Cassia fistula is widely grown as an ornamental plant in tropical and subtropical areas worldwide for its brightly colored flowers which appear in spring and early summer. It is a medium-sized tree growing to 10–20 m tall with fast growth. The leaves are deciduous, 15–60 cm long, and pinnate with three to eight pairs of leaflets, each leaflet 7–21 cm long and 4–9 cm broad. Each leaf has two opposite sides: one side has hairs, while the other does not; this is often referred to as “rough” or “smooth”.

The flowers have a yellowish tinge at their base changing into orange at the tip of the flower which turns crimson red when they are fully opened up; they are bisexual (have both male and female parts) and occur in clusters at the end of branches[5]

Cassia fistula flowers are used as food by the larvae of some Lepidoptera species including Endoclita malabaricus.Cassia fistula contains anthraquinones like chrysophanic acid, emodin glycosides and their aglycones such as chrysophanol, rhein etc.

IndianJadiBooti Cassia fistula contains anthraquinones like chrysophanic acid, emodin glycosides and their aglycones such as chrysophanol, rhein etc. Chrysophanic acid is a non-toxic phenolic compound found in the bark of Cassia fistula. This compound is also known as emodin or symplocoside (Emodiside). Emodin has been shown to possess anti-fungal, anti-bacterial, anti-inflammatory and sedative properties. [1]

Emodin has been used extensively in traditional Chinese medicine for thousands of years.[2]

It also contains flavonoids viz; quercetin, kaempferol and their glycosidesetc.

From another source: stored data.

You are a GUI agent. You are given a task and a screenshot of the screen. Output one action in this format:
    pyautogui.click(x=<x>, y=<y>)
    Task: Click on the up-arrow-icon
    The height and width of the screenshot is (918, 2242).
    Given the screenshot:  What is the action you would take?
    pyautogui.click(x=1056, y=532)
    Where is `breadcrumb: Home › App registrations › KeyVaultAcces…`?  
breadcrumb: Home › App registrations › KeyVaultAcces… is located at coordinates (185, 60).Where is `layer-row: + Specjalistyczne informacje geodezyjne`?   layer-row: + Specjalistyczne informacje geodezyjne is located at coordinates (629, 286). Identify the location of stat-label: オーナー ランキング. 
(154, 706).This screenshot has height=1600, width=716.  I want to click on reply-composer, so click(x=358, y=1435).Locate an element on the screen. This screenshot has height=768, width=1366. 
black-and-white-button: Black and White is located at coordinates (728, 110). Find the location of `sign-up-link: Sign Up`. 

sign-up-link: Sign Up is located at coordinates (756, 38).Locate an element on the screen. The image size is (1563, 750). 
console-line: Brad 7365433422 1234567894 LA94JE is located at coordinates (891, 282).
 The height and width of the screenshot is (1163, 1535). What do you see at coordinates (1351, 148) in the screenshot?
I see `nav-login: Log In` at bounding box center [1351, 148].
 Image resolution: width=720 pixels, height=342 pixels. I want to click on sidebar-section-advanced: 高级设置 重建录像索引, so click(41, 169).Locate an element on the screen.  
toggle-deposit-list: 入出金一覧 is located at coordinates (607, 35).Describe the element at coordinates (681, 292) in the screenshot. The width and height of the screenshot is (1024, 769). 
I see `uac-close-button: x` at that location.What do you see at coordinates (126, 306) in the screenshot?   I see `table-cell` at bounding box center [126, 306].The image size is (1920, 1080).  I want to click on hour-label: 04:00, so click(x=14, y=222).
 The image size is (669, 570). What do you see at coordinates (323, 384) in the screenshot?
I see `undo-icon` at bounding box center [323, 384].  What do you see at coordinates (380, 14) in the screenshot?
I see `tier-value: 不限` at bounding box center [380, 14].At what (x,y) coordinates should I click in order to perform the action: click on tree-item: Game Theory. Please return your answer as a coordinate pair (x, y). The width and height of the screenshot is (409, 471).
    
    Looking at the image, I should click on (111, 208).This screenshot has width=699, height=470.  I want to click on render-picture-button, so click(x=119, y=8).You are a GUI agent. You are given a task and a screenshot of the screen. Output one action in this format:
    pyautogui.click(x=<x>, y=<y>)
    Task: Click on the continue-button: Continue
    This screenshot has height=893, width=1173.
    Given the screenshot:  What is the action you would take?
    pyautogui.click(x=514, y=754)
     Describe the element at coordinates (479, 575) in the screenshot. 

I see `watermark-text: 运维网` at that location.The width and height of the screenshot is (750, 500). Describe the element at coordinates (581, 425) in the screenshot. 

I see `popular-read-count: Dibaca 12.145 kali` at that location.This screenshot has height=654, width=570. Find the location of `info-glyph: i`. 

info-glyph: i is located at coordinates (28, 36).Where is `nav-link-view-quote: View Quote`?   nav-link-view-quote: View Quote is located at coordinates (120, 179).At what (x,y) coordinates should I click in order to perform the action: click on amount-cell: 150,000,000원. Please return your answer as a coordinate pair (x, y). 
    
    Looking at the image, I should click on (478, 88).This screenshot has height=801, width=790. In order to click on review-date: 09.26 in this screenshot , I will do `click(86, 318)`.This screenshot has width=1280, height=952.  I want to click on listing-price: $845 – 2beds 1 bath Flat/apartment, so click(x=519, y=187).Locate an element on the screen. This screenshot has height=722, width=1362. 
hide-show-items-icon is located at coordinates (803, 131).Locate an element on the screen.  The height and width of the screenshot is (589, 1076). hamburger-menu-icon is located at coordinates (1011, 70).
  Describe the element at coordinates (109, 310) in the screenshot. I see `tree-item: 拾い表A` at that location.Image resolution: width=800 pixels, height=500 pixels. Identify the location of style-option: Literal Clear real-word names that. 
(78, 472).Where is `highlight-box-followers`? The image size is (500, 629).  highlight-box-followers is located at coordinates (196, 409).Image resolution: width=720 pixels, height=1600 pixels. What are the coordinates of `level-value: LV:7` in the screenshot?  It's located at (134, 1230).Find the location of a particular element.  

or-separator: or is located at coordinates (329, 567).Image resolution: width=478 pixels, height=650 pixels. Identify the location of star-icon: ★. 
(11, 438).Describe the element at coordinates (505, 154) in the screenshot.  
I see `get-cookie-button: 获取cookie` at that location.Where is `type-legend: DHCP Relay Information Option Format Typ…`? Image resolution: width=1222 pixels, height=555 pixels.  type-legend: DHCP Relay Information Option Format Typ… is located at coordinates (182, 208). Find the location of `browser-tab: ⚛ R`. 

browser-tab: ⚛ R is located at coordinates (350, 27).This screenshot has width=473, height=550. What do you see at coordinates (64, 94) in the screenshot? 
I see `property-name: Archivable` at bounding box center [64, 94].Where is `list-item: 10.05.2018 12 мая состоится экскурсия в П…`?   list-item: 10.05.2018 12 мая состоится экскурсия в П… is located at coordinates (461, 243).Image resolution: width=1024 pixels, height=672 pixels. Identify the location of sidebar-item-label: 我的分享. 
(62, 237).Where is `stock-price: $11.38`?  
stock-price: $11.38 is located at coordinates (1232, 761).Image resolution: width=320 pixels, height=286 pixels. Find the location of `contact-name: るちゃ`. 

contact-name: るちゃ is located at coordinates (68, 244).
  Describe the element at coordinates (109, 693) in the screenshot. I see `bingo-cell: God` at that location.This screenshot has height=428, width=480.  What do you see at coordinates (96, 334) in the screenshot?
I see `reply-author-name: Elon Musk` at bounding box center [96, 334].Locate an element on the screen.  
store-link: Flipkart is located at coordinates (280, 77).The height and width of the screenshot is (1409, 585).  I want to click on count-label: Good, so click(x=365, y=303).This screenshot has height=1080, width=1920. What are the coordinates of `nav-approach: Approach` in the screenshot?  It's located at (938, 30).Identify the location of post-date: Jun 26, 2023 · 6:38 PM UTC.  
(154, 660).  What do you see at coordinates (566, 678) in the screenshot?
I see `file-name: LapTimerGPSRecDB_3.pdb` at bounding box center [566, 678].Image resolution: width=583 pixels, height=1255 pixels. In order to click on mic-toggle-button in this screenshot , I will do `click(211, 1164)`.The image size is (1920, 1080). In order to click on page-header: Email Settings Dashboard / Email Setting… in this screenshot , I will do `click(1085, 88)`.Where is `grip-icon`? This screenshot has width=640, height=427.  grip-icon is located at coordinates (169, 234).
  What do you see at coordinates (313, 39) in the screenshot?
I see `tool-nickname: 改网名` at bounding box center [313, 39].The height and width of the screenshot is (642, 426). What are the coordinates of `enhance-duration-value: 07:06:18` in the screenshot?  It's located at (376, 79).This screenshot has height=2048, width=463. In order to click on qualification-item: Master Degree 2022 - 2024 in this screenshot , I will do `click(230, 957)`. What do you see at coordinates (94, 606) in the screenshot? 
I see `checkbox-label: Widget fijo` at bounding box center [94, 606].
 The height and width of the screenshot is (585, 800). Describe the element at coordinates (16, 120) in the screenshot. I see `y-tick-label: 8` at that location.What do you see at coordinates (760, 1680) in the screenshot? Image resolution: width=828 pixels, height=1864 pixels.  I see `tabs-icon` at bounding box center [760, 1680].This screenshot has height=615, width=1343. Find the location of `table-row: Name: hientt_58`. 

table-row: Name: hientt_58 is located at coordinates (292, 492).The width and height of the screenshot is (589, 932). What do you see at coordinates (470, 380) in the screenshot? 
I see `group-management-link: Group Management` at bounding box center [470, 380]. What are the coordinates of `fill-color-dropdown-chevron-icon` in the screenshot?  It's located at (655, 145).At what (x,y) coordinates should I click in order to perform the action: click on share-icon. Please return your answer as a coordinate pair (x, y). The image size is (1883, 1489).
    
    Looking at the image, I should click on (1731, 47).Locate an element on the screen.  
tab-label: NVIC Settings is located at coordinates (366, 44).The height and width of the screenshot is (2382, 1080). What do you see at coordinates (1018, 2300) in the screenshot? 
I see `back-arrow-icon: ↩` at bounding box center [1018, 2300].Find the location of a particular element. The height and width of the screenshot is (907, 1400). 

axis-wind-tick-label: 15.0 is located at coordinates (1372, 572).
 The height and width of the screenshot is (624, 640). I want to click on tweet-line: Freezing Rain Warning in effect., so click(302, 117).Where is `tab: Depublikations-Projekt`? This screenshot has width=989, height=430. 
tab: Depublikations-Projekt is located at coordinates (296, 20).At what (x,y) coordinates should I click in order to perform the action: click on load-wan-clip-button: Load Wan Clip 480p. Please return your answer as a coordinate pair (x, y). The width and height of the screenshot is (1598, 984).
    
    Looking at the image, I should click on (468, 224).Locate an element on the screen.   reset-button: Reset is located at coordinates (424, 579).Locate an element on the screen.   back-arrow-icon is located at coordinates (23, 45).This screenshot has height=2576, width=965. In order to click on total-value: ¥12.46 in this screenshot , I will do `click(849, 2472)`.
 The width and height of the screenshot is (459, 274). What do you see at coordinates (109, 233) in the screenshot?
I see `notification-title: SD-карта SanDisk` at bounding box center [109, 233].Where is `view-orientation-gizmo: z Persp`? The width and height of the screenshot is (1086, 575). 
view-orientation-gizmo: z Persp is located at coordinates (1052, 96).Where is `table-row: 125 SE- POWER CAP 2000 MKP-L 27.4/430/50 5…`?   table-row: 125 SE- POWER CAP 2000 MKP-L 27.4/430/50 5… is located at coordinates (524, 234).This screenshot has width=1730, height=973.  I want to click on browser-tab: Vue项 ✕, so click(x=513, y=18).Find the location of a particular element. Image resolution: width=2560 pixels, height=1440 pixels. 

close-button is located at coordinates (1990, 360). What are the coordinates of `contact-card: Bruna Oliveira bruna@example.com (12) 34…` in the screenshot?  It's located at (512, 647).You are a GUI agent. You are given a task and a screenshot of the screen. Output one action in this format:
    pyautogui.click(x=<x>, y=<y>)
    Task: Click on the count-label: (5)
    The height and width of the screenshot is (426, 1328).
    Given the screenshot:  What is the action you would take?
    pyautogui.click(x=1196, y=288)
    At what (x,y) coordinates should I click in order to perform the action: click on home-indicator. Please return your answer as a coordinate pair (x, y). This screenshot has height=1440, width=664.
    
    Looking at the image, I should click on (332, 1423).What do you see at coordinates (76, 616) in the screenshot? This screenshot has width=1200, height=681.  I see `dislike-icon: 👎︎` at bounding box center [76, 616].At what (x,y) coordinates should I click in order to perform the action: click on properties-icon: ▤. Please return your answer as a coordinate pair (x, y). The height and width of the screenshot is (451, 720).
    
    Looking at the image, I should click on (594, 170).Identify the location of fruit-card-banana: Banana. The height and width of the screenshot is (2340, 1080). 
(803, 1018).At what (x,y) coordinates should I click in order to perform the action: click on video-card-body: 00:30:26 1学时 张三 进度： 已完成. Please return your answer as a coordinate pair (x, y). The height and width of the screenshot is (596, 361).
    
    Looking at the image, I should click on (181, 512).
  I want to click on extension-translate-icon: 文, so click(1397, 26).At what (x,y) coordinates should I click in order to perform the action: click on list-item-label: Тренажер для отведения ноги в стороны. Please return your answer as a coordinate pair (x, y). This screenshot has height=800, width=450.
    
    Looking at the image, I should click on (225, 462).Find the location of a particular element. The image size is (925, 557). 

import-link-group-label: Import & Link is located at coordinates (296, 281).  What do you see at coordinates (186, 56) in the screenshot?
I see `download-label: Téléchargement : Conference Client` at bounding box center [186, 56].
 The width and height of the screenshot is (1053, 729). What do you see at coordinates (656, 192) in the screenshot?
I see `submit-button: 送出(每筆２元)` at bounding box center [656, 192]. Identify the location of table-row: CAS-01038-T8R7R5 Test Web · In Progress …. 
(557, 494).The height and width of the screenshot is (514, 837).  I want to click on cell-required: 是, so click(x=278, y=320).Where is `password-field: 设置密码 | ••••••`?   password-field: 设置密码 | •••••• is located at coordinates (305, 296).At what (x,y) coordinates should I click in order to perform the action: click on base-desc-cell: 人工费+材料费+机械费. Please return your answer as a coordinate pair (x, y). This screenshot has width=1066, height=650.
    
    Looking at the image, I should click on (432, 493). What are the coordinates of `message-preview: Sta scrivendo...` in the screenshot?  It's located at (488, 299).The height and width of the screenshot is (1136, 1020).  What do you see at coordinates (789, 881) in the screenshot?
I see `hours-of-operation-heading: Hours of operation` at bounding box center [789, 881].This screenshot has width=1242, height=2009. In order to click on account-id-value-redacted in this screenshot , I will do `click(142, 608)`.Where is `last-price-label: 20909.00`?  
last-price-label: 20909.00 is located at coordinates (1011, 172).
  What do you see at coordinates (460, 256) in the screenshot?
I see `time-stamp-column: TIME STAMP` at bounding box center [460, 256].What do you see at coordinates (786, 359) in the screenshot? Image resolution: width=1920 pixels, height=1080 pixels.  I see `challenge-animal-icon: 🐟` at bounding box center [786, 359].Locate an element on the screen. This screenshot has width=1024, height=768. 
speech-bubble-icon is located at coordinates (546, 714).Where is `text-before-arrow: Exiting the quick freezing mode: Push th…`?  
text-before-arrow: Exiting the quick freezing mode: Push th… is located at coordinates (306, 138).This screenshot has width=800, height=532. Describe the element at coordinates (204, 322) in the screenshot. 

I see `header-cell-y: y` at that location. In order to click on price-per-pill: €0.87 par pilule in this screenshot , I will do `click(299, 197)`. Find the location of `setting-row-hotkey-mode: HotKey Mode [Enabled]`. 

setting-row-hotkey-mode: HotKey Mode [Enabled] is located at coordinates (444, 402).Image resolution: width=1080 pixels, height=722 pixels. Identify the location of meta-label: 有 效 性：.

Tannins, gums and mucilages are also present.

It also contains flavonoids viz; quercetin, kaempferol and their glycosidesetc. Tannins, gums and mucilages are also present.

Cassia Fistula has a very high content of calcium in it’s leaves which helps in the formation of bones, teeth and nails. It is also a good source of iron that helps in the formation of hemoglobin inside the red blood cells thereby improving your immunity to fight against infections. This herb helps in treating anaemia as well; due to its rich iron content it boosts hemoglobin production within our body leading towards better oxygen supply throughout our system which further helps us breathe properly!

Conclusion

All parts of this tree are used for medicinal purposes, in the treatment of fevers, jaundice, skin diseases, toothache and asthma. The ripe pods are considered laxative and constipating.